5 Exercise Tips for Women Over 40

by kellylavieri on September 2, 2015

5 Exercise Tips for Women Over 40 Kelly Lavieri

Now that the kids are back in school, now is the perfect time to get into a regular exercise routine. As we mature, we may find that we feel busier than ever – busy at work, busy with family, busy, busy, busy. Don’t let 40 slow you down! Starting (or maintaining) an exercise routine over 40 is simple, as long as you understand how to treat your 40+ body. You will reap the rewards of a healthy, stress-free life with these 5 tips!

1. Don’t Stop
After your 40th birthday, your metabolism starts slowing about 5% per year. A slower metabolism can mean weight gain and lower energy levels, which in turn can lead to difficulty motivating yourself to exercise and make healthy choices. As you age, your basal metabolic rate also declines which means that it takes more effort to burn fat. So what’s a woman over 40 to do?

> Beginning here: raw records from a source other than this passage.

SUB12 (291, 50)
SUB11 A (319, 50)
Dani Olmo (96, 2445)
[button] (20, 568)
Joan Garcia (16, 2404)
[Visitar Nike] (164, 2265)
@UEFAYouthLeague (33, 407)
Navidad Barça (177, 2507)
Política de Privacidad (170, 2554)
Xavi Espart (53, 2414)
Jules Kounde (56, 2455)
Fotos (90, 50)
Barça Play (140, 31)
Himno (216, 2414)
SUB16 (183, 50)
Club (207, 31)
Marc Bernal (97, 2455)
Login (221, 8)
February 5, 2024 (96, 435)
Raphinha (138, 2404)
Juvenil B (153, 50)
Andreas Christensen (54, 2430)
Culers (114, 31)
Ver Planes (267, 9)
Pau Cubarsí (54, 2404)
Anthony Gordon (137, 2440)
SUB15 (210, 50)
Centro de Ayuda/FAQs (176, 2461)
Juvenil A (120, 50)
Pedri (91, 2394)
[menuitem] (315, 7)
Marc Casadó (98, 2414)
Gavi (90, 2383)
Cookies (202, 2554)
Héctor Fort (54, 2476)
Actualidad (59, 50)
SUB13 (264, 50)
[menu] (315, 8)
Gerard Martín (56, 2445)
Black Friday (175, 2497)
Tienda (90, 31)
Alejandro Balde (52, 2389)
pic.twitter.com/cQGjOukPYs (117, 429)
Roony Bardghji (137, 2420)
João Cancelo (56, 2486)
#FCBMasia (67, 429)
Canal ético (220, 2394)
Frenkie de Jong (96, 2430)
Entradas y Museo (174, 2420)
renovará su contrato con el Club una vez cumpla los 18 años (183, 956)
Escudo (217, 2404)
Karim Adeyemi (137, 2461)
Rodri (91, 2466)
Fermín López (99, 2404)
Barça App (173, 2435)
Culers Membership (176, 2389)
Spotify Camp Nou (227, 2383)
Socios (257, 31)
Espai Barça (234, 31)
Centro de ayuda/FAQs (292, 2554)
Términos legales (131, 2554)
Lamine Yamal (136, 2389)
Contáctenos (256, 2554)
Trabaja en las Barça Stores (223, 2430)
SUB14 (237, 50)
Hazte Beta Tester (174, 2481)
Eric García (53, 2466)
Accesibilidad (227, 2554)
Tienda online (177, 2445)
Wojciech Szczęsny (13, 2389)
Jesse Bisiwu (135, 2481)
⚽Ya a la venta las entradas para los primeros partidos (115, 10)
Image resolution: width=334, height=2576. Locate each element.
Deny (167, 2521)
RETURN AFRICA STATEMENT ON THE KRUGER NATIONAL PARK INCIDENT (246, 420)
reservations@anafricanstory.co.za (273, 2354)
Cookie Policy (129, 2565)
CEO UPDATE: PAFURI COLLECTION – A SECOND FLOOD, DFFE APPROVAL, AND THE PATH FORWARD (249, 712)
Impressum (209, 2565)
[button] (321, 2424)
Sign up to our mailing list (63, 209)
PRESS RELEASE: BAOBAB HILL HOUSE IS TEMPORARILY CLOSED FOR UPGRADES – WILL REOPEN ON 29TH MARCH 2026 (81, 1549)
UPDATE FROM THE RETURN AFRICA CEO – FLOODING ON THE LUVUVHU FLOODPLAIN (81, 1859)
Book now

If you don’t already have an exercise routine and a healthy eating plan established, get these habits going—even if you need to call in the pros. If you are already in the habit of working out and eating right, keep up the good work!

2. Lower the Impact
As you age, the elasticity of your cartilage and tendons decreases, as dose bone density. In order to avoid injuries like pulled tendons and broken bones, choose lower impact exercises. Pilates, yoga, walking, controlled strength training (like circuit training or controlled free weights), and swimming are all great choices.

3. Work Together
If your motivation to work out has taken a hit since turning 40, enlist the help of some friends to make exercise fun and doable again. Your gym or local rec center probably has a great selection of classes; take a look at some offerings near you and choose a class or two to take with some girlfriends your age.

4. Stretch it Out!
Aging muscles begin to tighten and shorten, making them more prone to injury. Prevent injuries during your workouts by incorporating stretches. Make sure to build in enough time to hold stretches for at least 10 seconds each. Yoga and pilates are ideal choices because stretching is an integral part of the exercises.

5. Don’t Forget Your Heart
Cardiovascular training is an important pillar of exercise at any age. Even if it’s only for a few seconds at a time, give your heart a workout. Do a few sprints as part of your workout routine, take a low-impact aerobic or dance class, or go on a bike ride.

What’s your favorite way to get moving in your 40’s?